## Data

Start of Block

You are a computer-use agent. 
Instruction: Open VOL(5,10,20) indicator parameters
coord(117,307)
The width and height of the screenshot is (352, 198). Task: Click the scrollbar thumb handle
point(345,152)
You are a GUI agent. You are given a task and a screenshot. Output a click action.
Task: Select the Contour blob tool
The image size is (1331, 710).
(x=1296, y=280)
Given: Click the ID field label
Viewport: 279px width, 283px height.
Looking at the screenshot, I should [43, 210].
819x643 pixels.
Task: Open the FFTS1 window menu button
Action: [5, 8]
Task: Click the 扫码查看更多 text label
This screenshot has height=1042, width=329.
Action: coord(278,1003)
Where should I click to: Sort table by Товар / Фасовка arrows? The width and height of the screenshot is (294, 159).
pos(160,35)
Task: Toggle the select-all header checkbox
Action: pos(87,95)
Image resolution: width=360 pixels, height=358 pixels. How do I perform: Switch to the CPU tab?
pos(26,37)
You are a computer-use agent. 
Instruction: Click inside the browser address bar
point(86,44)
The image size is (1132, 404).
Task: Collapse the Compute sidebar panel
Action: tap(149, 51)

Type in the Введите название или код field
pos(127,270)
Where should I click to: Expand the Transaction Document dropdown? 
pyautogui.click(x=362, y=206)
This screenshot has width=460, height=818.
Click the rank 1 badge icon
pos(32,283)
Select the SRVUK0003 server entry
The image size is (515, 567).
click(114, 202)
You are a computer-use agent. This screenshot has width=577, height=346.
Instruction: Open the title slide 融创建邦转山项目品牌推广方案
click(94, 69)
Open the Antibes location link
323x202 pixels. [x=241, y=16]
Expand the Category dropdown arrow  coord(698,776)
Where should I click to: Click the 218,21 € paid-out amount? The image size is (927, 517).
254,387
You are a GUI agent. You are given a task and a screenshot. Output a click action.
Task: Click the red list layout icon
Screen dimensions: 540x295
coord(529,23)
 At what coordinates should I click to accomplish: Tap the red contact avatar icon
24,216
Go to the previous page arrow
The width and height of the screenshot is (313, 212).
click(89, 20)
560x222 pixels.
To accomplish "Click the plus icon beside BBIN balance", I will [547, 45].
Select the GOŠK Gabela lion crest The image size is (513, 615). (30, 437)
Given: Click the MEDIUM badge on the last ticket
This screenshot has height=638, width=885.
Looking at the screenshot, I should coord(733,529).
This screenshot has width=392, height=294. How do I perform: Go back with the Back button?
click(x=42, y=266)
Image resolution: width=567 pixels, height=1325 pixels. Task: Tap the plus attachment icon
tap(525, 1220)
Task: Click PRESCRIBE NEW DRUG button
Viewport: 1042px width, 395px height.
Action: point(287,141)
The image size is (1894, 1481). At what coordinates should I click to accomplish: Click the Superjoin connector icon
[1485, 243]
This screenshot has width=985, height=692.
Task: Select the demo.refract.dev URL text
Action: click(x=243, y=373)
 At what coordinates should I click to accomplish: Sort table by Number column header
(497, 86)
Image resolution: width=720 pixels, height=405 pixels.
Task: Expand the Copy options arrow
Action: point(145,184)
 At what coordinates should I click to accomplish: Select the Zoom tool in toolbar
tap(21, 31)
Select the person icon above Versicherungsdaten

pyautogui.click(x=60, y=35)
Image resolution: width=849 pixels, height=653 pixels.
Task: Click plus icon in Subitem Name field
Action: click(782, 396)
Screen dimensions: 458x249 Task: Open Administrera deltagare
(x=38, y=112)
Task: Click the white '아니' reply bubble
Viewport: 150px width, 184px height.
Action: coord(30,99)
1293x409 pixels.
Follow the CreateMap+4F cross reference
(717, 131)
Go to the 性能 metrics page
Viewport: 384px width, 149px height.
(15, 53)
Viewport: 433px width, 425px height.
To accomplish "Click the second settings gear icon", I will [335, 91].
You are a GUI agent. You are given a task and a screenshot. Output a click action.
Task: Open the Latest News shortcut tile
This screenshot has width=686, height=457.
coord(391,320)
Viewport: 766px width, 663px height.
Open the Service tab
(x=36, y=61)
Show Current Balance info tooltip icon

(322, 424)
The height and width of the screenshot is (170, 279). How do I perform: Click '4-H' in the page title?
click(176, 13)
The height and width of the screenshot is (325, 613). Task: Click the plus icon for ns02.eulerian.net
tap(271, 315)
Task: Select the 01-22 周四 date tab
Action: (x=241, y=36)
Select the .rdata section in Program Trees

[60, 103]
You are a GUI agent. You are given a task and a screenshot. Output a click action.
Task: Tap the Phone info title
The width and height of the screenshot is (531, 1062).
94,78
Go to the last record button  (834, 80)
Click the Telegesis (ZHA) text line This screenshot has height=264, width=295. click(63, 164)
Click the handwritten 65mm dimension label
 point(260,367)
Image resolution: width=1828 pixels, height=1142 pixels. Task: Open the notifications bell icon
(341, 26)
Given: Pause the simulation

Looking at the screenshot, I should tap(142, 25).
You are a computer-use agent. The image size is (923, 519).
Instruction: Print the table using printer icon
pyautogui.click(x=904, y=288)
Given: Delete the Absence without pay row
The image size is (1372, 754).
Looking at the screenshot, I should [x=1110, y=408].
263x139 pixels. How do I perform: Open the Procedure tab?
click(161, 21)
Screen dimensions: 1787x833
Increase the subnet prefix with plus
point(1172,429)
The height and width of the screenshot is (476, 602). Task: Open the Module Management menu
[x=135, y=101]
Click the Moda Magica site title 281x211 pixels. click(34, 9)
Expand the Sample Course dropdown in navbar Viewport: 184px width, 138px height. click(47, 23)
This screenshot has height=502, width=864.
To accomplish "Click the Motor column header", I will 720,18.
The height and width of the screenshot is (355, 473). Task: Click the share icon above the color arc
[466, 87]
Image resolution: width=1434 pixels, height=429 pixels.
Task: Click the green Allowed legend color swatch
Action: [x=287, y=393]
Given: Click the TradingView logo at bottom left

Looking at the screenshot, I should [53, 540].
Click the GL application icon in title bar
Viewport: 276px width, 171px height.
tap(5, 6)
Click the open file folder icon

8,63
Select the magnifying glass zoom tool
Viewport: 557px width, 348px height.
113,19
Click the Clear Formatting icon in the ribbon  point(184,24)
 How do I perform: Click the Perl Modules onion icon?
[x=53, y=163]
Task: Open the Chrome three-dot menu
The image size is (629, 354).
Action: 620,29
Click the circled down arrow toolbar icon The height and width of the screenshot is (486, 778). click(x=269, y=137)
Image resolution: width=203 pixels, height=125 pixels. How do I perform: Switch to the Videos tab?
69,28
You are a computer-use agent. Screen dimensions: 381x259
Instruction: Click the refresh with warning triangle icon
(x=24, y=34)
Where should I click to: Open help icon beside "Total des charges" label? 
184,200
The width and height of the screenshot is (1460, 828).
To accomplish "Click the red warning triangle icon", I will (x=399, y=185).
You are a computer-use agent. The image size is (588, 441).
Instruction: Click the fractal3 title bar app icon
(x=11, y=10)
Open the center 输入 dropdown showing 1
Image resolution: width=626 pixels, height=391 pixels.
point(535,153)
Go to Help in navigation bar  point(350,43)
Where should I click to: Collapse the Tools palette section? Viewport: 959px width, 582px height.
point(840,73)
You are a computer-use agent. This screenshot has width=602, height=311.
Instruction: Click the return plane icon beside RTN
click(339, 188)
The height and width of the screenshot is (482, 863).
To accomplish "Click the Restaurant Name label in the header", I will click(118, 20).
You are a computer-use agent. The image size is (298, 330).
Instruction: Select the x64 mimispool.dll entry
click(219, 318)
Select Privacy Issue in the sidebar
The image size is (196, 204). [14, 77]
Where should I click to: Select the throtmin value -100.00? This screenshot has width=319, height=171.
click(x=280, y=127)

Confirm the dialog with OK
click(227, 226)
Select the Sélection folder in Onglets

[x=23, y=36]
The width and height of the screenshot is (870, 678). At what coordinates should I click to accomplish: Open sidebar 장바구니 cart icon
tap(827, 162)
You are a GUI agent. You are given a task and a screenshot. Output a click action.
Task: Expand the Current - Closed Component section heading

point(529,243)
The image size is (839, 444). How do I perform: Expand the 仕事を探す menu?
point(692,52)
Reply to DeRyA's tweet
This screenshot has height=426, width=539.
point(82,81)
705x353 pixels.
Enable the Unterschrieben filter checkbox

End of Block

Search the entries above for the string "computer", and report each line where it occurs.

## Exercise answer
You are a computer-use agent. 
You are a computer-use agent. 
You are a computer-use agent. This screenshot has width=577, height=346.
You are a computer-use agent. The image size is (923, 519).
You are a computer-use agent. Screen dimensions: 381x259
You are a computer-use agent. The image size is (588, 441).
You are a computer-use agent. This screenshot has width=602, height=311.
You are a computer-use agent. The image size is (298, 330).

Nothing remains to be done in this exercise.